« Linux » : Les systèmes d'exploitation de type GNU/Linux

Message 1, par Elzen

§ Posté le 24/10/2008 à 13h 59m 00

Après avoir défini les principes du Logiciel Libre, Richard Stallman a voulu faire en sorte qu’il soit possible d’utiliser un ordinateur uniquement avec des logiciels Libres. Lui et son équipe ont donc entreprit la création d’un système d’exploitation entièrement libre. Ils ont donné à leurs travaux le nom de “projet GNU” (GNU étant un acronyme récursif signifiant “Gnu is Not Unix”, Unix étant le système d’exploitation qui était le plus utilisé à l’époque, et qui était en grande partie sous licence privative(1).
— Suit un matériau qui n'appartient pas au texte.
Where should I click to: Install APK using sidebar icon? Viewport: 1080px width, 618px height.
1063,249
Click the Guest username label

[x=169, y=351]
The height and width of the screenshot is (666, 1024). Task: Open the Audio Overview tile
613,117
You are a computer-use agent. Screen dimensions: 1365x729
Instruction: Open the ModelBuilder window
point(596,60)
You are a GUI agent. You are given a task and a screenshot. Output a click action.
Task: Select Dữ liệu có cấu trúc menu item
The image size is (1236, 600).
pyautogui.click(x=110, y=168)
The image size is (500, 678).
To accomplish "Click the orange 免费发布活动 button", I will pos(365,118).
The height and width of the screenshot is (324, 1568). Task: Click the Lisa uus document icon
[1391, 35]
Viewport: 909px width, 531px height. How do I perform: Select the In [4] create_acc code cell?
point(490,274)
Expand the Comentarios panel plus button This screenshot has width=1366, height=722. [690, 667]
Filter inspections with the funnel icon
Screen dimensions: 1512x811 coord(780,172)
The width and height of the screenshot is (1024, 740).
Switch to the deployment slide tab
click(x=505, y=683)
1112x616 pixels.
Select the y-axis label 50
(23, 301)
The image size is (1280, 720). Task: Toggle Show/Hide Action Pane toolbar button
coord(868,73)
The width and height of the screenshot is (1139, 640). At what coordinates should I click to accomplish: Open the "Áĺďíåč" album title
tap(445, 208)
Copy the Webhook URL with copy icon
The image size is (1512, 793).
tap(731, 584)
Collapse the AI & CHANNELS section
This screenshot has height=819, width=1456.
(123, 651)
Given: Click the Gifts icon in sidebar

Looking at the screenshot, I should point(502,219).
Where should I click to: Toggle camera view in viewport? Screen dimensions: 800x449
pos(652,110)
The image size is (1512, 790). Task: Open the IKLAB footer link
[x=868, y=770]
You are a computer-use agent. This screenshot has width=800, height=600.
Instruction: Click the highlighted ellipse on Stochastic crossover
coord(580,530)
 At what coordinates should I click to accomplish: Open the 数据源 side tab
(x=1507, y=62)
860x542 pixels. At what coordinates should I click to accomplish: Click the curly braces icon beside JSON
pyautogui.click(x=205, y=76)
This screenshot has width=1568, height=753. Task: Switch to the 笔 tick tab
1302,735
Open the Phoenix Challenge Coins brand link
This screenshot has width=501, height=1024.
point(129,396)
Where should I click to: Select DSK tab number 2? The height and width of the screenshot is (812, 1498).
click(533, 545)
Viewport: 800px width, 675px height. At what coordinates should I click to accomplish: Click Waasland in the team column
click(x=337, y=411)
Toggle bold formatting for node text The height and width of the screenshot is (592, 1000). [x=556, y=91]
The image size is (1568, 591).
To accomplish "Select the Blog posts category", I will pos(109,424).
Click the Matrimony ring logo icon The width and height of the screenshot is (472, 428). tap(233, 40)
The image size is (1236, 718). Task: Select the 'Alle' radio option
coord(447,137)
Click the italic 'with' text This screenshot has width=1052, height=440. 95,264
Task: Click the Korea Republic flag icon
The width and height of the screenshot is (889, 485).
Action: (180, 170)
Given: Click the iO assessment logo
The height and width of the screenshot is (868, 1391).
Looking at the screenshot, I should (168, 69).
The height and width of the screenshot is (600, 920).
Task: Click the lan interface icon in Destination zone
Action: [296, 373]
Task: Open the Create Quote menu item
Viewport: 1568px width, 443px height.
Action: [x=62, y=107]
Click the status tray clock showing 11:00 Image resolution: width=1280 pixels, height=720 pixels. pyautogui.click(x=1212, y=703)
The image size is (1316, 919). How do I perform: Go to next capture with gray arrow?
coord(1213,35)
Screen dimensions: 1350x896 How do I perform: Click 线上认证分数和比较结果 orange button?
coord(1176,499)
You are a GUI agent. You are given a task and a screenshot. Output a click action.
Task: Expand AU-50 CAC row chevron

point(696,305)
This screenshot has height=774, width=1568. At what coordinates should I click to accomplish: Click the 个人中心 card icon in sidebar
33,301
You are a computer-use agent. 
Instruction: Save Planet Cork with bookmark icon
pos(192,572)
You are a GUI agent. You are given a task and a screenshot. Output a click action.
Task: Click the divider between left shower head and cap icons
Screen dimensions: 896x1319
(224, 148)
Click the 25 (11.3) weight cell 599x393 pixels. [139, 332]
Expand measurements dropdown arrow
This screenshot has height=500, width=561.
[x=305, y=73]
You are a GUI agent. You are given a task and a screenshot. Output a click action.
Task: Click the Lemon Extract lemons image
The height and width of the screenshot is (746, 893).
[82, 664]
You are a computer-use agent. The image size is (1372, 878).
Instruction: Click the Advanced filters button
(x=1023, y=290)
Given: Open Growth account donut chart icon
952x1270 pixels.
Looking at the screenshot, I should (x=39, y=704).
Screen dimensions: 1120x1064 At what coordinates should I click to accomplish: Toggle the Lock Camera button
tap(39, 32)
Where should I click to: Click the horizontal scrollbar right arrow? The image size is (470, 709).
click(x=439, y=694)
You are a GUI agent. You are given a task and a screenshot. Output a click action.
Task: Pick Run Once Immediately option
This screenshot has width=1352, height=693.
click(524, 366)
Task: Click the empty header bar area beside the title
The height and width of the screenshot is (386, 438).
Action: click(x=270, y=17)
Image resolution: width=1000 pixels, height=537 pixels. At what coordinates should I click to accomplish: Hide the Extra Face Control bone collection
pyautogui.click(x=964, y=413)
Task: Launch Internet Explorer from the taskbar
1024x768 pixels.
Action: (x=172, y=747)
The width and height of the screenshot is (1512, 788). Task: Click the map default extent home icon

Ce nom se pronnonce en anglais comme l’animal gnou, qui devint la mascotte du projet).


En 1991, le projet GNU était presque terminé. Il ne manquait en fait qu’un seul logiciel. L’ennui, c’est que ce logiciel était le plus important, celui sans lequel rien ne peut tourner : le noyau. Or, il se trouve que cette même année, un étudiant finlandais du nom de Linus Torvalds a créé pour son propre usage un début de noyau qu’il a eu la bonne idée de publier sous licence Libre(2). Rapidement, ce noyau est devenu fonctionnel, et compatible avec le projet GNU, avec lequel il était parfaitement complémentaire.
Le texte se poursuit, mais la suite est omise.